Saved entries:
____

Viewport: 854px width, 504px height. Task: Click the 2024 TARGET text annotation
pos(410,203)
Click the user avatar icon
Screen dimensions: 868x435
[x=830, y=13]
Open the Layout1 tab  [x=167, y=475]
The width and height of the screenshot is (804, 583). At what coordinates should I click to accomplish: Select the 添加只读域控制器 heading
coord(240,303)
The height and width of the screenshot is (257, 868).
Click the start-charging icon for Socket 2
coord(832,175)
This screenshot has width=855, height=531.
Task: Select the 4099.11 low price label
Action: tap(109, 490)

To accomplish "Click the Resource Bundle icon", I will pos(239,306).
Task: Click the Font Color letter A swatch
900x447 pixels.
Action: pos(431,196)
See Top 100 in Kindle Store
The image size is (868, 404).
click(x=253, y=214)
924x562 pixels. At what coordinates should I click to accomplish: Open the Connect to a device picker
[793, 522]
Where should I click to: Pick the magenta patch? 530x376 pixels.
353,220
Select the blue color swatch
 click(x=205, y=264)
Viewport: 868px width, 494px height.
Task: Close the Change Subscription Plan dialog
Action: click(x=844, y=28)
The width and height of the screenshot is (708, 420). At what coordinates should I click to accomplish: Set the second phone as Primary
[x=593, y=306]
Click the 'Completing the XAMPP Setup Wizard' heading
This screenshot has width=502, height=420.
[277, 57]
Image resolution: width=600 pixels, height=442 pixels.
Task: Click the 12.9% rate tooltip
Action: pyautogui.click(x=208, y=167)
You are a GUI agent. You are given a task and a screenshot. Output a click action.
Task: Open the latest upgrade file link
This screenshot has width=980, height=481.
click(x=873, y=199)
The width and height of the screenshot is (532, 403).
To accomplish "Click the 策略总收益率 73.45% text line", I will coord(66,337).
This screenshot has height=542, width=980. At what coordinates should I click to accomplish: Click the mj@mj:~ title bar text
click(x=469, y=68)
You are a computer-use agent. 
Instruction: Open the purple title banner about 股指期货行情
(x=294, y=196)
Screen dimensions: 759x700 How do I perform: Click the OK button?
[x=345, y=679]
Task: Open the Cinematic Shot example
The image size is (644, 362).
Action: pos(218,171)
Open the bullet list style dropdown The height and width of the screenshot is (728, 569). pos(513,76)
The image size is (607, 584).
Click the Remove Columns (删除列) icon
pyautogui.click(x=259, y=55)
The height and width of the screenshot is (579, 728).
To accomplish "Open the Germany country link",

____

* EXERCISE REQUIREMENTS:
Each line above must be retyped exactly in the response.

* TASK SOLUTION:
Viewport: 854px width, 504px height. Task: Click the 2024 TARGET text annotation
pos(410,203)
Click the user avatar icon
Screen dimensions: 868x435
[x=830, y=13]
Open the Layout1 tab  [x=167, y=475]
The width and height of the screenshot is (804, 583). At what coordinates should I click to accomplish: Select the 添加只读域控制器 heading
coord(240,303)
The height and width of the screenshot is (257, 868).
Click the start-charging icon for Socket 2
coord(832,175)
This screenshot has width=855, height=531.
Task: Select the 4099.11 low price label
Action: tap(109, 490)

To accomplish "Click the Resource Bundle icon", I will pos(239,306).
Task: Click the Font Color letter A swatch
900x447 pixels.
Action: pos(431,196)
See Top 100 in Kindle Store
The image size is (868, 404).
click(x=253, y=214)
924x562 pixels. At what coordinates should I click to accomplish: Open the Connect to a device picker
[793, 522]
Where should I click to: Pick the magenta patch? 530x376 pixels.
353,220
Select the blue color swatch
 click(x=205, y=264)
Viewport: 868px width, 494px height.
Task: Close the Change Subscription Plan dialog
Action: click(x=844, y=28)
The width and height of the screenshot is (708, 420). At what coordinates should I click to accomplish: Set the second phone as Primary
[x=593, y=306]
Click the 'Completing the XAMPP Setup Wizard' heading
This screenshot has width=502, height=420.
[277, 57]
Image resolution: width=600 pixels, height=442 pixels.
Task: Click the 12.9% rate tooltip
Action: pyautogui.click(x=208, y=167)
You are a GUI agent. You are given a task and a screenshot. Output a click action.
Task: Open the latest upgrade file link
This screenshot has width=980, height=481.
click(x=873, y=199)
The width and height of the screenshot is (532, 403).
To accomplish "Click the 策略总收益率 73.45% text line", I will coord(66,337).
This screenshot has height=542, width=980. At what coordinates should I click to accomplish: Click the mj@mj:~ title bar text
click(x=469, y=68)
You are a computer-use agent. 
Instruction: Open the purple title banner about 股指期货行情
(x=294, y=196)
Screen dimensions: 759x700 How do I perform: Click the OK button?
[x=345, y=679]
Task: Open the Cinematic Shot example
The image size is (644, 362).
Action: pos(218,171)
Open the bullet list style dropdown The height and width of the screenshot is (728, 569). pos(513,76)
The image size is (607, 584).
Click the Remove Columns (删除列) icon
pyautogui.click(x=259, y=55)
The height and width of the screenshot is (579, 728).
To accomplish "Open the Germany country link",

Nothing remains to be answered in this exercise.